The Delhi Assembly’s Committee on Peace and Harmony has issued fresh summons to Facebook’s India head Ajit Mohan, who had refused to be questioned by the panel on the social media giant’s alleged culpability in communal riots here in February that claimed 53 lives.
The committee, which sent the summons on Friday, warned of punitive action if Mohan refuses to appear on Wednesday.
Committee chairperson Raghav Chadha said in a statement: “Any rebuttal or disregard to this subsequent notice shall be deemed as a wilful act of breach of privilege and thus shall entail various proceedings initiated against Facebook India.…”
“Having regards to their disobedience, the committee mulled over exercising its powers and privileges conferred to it by the Constitution of India by applying its penal jurisdiction against Facebook after affording them one last opportunity to appear before the committee,” he said.

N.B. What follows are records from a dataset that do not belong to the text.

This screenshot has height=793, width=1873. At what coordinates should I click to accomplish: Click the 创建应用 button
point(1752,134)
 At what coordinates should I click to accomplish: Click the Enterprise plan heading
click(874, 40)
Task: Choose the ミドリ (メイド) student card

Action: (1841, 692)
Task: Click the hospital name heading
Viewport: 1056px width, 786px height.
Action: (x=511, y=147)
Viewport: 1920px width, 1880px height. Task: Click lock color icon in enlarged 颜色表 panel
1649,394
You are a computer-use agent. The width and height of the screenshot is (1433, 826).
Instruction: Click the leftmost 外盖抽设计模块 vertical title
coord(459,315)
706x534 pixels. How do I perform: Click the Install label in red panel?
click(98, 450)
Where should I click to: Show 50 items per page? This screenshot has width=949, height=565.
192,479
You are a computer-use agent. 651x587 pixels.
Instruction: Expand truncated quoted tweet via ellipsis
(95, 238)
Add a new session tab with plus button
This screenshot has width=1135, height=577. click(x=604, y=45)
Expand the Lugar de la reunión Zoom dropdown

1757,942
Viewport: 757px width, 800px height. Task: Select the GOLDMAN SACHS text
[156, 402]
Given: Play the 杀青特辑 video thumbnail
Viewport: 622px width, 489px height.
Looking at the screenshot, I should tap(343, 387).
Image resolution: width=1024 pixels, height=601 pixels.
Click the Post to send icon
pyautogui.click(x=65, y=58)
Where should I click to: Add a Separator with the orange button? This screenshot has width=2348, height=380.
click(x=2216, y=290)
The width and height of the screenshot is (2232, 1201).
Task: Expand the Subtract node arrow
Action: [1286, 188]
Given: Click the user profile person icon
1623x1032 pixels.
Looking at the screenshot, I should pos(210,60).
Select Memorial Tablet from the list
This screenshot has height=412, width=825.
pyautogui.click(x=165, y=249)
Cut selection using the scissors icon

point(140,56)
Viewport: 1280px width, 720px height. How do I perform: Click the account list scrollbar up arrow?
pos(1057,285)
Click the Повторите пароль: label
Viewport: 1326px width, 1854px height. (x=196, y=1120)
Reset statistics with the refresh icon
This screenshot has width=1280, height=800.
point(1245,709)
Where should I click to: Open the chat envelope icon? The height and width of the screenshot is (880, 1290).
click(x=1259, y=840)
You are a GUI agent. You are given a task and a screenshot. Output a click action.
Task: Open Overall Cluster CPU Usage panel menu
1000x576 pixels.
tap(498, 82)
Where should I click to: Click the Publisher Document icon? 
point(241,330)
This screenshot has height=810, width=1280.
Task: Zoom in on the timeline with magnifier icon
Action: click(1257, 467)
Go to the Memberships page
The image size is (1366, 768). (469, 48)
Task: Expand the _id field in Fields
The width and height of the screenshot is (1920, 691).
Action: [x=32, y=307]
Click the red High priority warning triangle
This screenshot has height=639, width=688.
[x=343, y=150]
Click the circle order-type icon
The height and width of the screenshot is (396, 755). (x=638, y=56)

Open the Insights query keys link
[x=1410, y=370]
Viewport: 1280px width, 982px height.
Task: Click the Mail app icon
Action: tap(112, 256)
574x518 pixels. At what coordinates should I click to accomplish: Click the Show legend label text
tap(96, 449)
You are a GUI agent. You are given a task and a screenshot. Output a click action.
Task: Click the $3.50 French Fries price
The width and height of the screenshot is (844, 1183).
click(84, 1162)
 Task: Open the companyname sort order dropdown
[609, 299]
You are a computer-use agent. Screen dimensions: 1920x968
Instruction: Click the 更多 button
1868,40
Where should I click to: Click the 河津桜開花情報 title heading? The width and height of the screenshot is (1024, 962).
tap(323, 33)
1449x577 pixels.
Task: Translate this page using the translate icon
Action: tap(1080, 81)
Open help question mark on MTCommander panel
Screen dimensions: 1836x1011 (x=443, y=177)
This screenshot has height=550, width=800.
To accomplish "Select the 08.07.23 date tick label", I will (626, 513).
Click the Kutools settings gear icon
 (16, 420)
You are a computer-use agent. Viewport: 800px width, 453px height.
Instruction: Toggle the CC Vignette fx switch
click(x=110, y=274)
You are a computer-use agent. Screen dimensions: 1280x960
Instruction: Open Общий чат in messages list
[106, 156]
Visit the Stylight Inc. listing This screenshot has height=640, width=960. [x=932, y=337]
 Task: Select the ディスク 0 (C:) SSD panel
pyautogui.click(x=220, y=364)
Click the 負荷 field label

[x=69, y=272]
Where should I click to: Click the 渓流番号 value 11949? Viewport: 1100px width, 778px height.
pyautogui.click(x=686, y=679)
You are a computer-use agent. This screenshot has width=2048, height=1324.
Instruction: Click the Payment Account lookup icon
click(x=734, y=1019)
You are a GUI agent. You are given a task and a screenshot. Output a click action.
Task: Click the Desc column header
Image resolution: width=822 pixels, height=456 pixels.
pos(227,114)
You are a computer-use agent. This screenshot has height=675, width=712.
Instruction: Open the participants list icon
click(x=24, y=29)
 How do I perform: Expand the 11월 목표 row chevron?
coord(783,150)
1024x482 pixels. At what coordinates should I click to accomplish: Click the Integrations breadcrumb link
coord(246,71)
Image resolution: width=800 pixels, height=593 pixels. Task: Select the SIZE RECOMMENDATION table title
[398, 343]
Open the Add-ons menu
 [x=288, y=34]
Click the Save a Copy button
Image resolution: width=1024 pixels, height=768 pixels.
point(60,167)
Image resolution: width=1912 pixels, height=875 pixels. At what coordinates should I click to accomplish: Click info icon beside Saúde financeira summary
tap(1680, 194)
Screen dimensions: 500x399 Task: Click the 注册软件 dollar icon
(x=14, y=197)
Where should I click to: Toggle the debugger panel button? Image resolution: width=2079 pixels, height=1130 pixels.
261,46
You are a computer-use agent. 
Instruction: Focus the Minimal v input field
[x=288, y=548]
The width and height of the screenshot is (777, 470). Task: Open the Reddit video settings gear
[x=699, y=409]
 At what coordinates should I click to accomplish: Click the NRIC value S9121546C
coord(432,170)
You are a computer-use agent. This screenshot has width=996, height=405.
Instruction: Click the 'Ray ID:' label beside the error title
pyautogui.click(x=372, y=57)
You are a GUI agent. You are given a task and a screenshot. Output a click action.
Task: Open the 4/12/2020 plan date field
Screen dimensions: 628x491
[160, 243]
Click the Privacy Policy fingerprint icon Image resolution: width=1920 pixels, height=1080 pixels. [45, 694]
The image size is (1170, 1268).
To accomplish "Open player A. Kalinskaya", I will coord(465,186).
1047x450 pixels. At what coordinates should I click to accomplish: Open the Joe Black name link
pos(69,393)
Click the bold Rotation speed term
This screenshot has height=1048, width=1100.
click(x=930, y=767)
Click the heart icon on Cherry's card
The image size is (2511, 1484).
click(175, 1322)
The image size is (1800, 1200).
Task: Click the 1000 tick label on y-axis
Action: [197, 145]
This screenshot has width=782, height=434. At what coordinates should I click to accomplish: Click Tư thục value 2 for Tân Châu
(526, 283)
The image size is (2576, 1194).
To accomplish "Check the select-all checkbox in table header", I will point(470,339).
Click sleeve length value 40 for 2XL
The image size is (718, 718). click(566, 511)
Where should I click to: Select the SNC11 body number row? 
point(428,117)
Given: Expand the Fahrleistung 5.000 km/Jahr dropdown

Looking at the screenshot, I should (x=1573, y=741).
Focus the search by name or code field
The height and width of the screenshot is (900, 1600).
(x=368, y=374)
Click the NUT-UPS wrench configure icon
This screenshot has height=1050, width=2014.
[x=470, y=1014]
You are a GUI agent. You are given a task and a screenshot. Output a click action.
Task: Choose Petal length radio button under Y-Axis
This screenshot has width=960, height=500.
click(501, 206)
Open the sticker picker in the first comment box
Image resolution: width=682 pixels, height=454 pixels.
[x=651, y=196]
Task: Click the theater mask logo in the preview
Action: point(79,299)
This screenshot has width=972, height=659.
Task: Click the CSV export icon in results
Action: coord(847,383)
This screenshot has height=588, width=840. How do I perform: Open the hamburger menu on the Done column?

Facebook is yet to respond to queries this paper sent them last week on their response to the panel.
The company had earlier written to the panel that only the Centre, and not a state or union territory government, could regulate communications in India.
Mohan had appeared before the parliamentary standing committee on information technology earlier this month amid reports of the company’s inaction on hate speech by BJP MLAs.
After the hearing, Facebook removed several accounts in the name of Telangana’s BJP MLA T. Raja Singh. In previous hearings of the Delhi Assembly’s committee, expert witnesses, including journalists, had alleged that Facebook officials might have deliberately ignored hateful posts on the platform that incited the riots.
Last week, Buzzfeed News reported a leaked memo of a former Facebook staff that accused the company of ignoring or acting slow on fake accounts that undermined elections across the world, and that the company has not disclosed the existence of such a network to influence Assembly polls in Delhi, earlier this year.